Try something new. Feeling despondent? Start a new hobby that engages your brain, suggests Pierraci. Doing something novel like learning a new language or practicing a new sport can help redirect your attention in a healthy way. It will also keep things feeling fresh and give you something to focus on in the months to come, adds Ross. 

Meditate. Meditation, Ross explains, can help alleviate the physiological symptoms of anxiety, which include elevated heart rate, rapid breathing, and surges of adrenaline and cortisol. Meditation can also help reorient your thoughts, he adds. Don’t know how to meditate? Learn with an app. Ross recommends Headspace, Calm, 10 Percent Happier, and Insight Timer (on which he is an instructor). 

Limit doom scrolling. It’s important to stay informed on what’s going on in the world, but constantly consuming the news can increase feelings of hopelessness, says Pieracci. To strike a healthy balance, set both a time and a source limit for your social media consumption, suggests Ross. For example, commit to spending just five minutes every hour on social media and visit just two platforms during that time. 

Get outside. Spending time in nature can be very therapeutic, and you don’t need to drive anywhere to get your fix, says Leiferman. Go on a walk in your neighborhood, visit a local park, or simply sit in your backyard. While you’re there, Leiferman suggests asking yourself: What are two things I’m hearing right now? Two things I’m seeing? Two things I’m smelling? Turning your attention to your senses can help clear anxious thoughts and center your mind in the moment. 

Exercise and practice basic self-care. Protect your well-being this winter by exercising, eating healthy, limiting alcohol consumption, and getting enough sleep, says Leiferman. Exercise, in particular, can have a powerful effect—Pieracci cites a 2019 study published in Depression and Anxiety that concluded exercising in any form for three hours a week may lower risk of depression. So if you find your mood dipping, sneak in some movement. It needn’t be a full-blown workout; small bursts of activity, like jogging up and down your stairs a couple times, walking your dog an extra mile, or having a dance party in your kitchen, can make a difference. 

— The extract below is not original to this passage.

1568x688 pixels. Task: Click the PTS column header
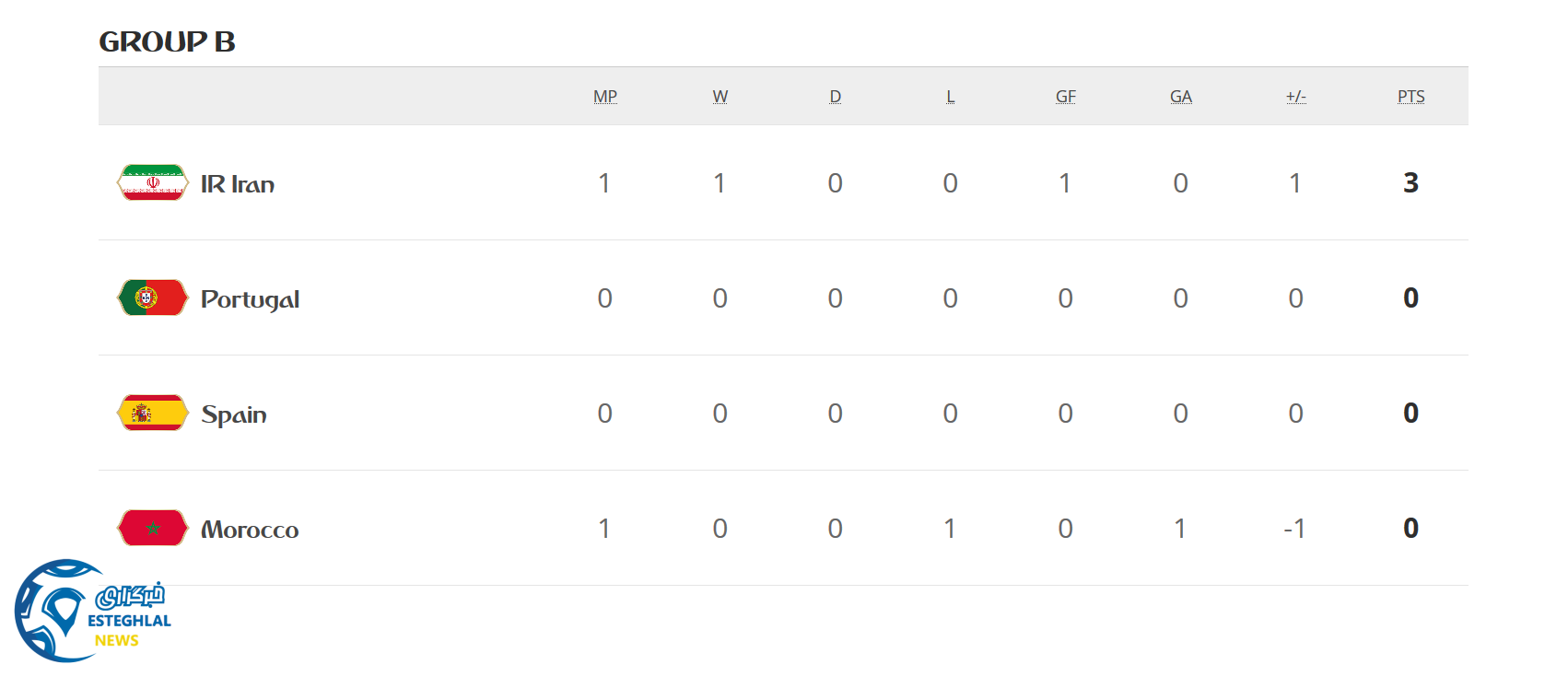point(1410,97)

When to Get Professional Help & Resources

We’ve all been a little (or a lot) on edge this year. But if your mental health has tanked to the point where it’s interfering with relationships or your ability to perform your job or complete school work, seek professional help, advises Pieracci. You should also talk to someone if you feel like you’re suffering so much internally that you’re barely able to hold things together, she adds. Yet another sign you should connect with a pro is if your mental health has notably nosedived and you just can’t seem to get back to normal, says Ross. 

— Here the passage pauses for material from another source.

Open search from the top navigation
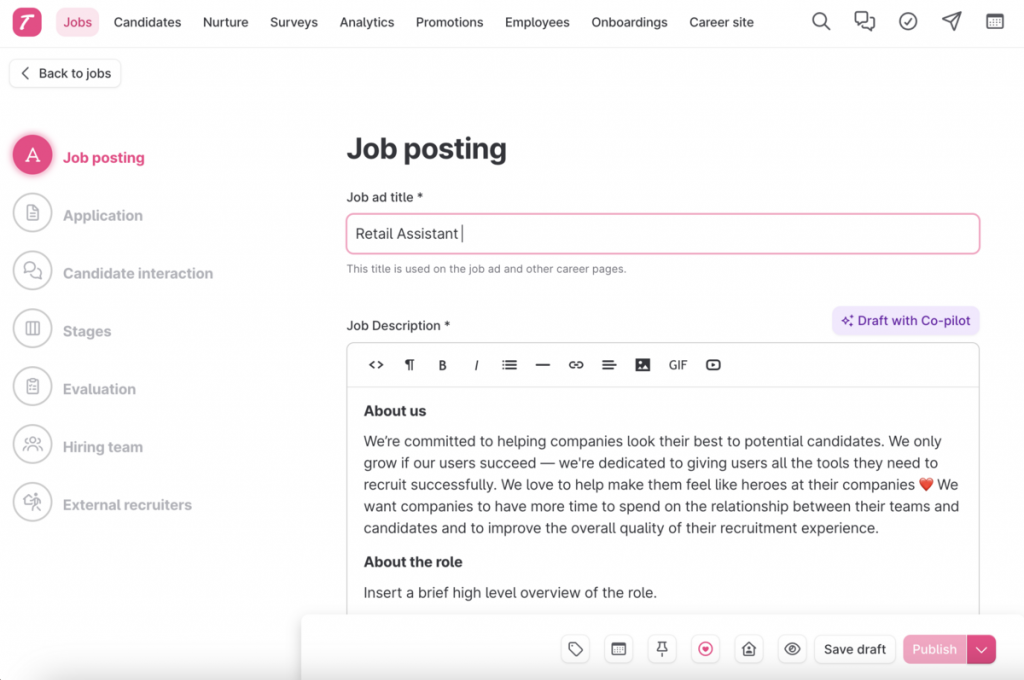The width and height of the screenshot is (1024, 680). (x=820, y=21)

Not sure where to turn? Consider Energize Colorado, an organization that contracts with therapists (including Pieracci) to offer free and low-cost therapy sessions to people who would not otherwise be able to afford such services right now. Their website also contains links to mental health support groups, a directory of Colorado-based mental health professionals, educational resources, and more. The Happiness Trap is another online resource with free mental health videos and resources, says Pieracci. And the Colorado School of Public Health’s Population Mental Health and Wellbeing website, recommended by Leiferman, contains educational content and links to community resources.